Re: [RFC v3 1/8] gpu: rfc: Proposal for a GPU cgroup controller

Michal Koutný <mkoutny@xxxxxxxx> · Wed, 23 Mar 2022 11:40:20 +0100

On Tue, Mar 22, 2022 at 08:41:55AM -0700, "T.J. Mercier" <tjmercier@xxxxxxxxxx> wrote:
> So "total" is used twice here in two different contexts.
> The first one is the global "GPU" cgroup context. As in any buffer
> that any exporter claims is a GPU buffer, regardless of where/how it
> is allocated. So this refers to the sum of all gpu buffers of any
> type/source. An exporter contributes to this total by registering a
> corresponding gpucg_device and making charges against that device when
> it exports.
> The second one is in a per device context. This allows us to make a
> distinction between different types of GPU memory based on who
> exported the buffer. A single process can make use of several
> different types of dma buffers (for example cached and uncached
> versions of the same type of memory), and it would be useful to have
> different limits for each.

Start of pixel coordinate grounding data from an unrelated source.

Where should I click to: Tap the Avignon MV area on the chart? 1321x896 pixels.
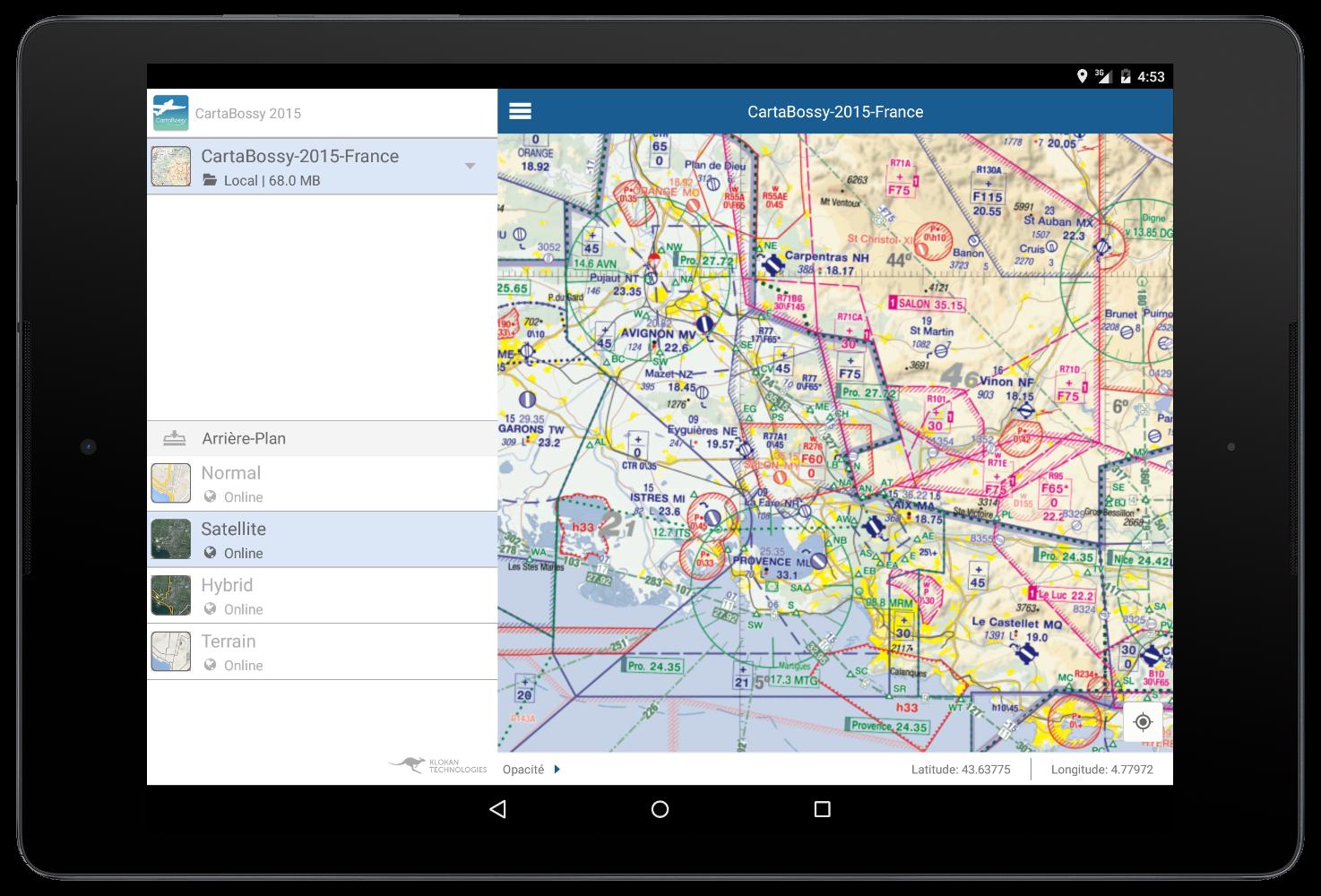665,335
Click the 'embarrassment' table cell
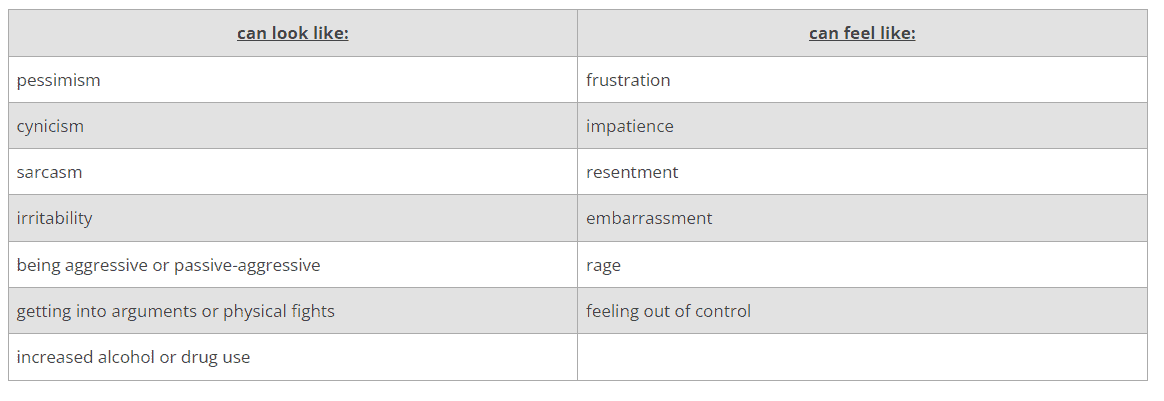This screenshot has width=1164, height=401. point(649,218)
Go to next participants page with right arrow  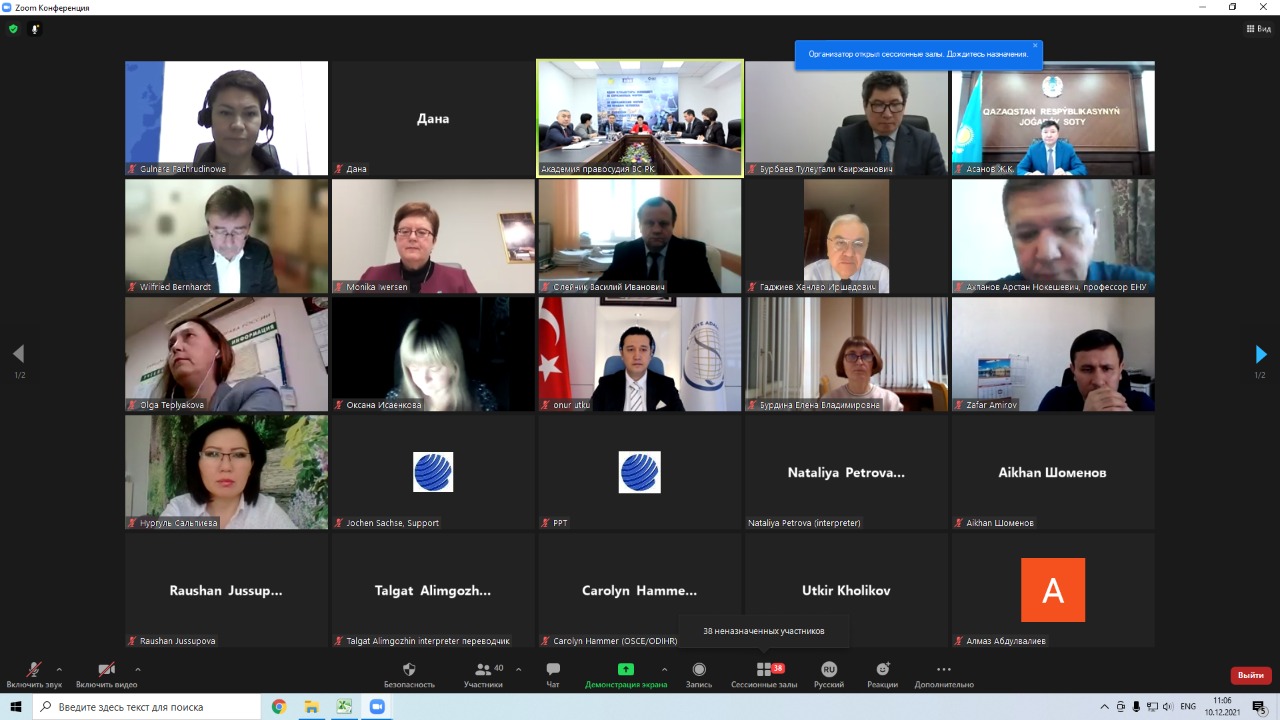(x=1260, y=354)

These are distinguished by the device name
> string chosen when the gpucg_device is first registered.

So is this understanding correct?

(if there was an analogous line in gpu.memory.current to gpu.memory.max)
	$ cat gpu.memory.current
	total T
	dev1  d1
	...
	devN  dn

T = Σ di + RAM_backed_buffers

and that some of RAM_backed_buffers may be accounted also in
memory.current (case by case, depending on allocator).

Thanks,
Michal